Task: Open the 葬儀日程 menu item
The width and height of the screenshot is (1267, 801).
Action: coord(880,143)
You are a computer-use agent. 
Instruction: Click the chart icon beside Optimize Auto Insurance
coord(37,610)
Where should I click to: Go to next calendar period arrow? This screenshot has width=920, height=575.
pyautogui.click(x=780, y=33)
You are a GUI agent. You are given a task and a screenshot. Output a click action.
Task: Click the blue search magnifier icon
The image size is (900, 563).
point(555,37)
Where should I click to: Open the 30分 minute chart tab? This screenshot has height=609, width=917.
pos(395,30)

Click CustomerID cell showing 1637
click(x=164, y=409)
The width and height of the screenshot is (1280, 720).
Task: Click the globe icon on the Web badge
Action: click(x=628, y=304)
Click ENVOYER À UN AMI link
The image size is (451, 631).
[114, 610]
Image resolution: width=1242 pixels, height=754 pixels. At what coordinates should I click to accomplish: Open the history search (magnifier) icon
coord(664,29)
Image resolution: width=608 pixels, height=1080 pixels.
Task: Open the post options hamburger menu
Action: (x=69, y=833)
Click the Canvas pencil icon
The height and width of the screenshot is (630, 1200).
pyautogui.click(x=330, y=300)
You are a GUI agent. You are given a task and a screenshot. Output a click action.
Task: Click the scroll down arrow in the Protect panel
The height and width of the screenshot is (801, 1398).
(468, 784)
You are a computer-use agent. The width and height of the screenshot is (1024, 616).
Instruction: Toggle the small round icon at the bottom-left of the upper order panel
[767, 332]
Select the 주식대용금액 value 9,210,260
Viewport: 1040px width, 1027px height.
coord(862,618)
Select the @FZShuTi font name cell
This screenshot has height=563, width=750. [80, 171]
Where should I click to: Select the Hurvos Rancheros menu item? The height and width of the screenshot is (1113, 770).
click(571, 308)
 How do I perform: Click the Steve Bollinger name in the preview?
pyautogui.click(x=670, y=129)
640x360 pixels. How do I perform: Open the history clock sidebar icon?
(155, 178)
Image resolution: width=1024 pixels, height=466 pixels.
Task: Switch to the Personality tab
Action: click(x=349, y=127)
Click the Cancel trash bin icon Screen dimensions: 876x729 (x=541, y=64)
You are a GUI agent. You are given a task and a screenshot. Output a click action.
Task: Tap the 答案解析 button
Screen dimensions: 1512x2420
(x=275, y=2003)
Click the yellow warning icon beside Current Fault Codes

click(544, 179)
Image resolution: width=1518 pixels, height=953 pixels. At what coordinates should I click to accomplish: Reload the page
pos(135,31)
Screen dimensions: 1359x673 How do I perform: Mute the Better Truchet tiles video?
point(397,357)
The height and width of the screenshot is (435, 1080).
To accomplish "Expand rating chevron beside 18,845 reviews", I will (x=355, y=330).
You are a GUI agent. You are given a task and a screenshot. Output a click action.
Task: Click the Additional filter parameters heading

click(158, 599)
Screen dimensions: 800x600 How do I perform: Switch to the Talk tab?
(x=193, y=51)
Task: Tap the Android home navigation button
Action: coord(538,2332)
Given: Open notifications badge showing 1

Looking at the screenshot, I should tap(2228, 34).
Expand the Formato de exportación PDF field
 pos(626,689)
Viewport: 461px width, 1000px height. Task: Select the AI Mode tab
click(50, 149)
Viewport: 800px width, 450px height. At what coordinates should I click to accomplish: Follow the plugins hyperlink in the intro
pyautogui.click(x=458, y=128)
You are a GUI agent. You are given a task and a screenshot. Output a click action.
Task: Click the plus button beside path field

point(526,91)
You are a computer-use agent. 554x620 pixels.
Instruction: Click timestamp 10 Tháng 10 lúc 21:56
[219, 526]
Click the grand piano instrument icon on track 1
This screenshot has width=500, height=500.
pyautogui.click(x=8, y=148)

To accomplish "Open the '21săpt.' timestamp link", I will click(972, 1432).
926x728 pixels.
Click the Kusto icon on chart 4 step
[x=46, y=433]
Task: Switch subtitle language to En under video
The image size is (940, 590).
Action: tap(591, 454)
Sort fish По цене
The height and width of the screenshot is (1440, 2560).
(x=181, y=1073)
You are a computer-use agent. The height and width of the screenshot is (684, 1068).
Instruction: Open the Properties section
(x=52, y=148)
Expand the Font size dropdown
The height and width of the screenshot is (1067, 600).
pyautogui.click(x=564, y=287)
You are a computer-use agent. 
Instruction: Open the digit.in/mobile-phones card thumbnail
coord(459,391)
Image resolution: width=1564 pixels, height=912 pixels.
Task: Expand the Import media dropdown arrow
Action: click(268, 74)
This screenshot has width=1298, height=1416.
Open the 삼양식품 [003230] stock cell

◆ Exercise ◆
How many of the lines in the material hold the word "will"? Give that number alone.

◆ Your response ◆
2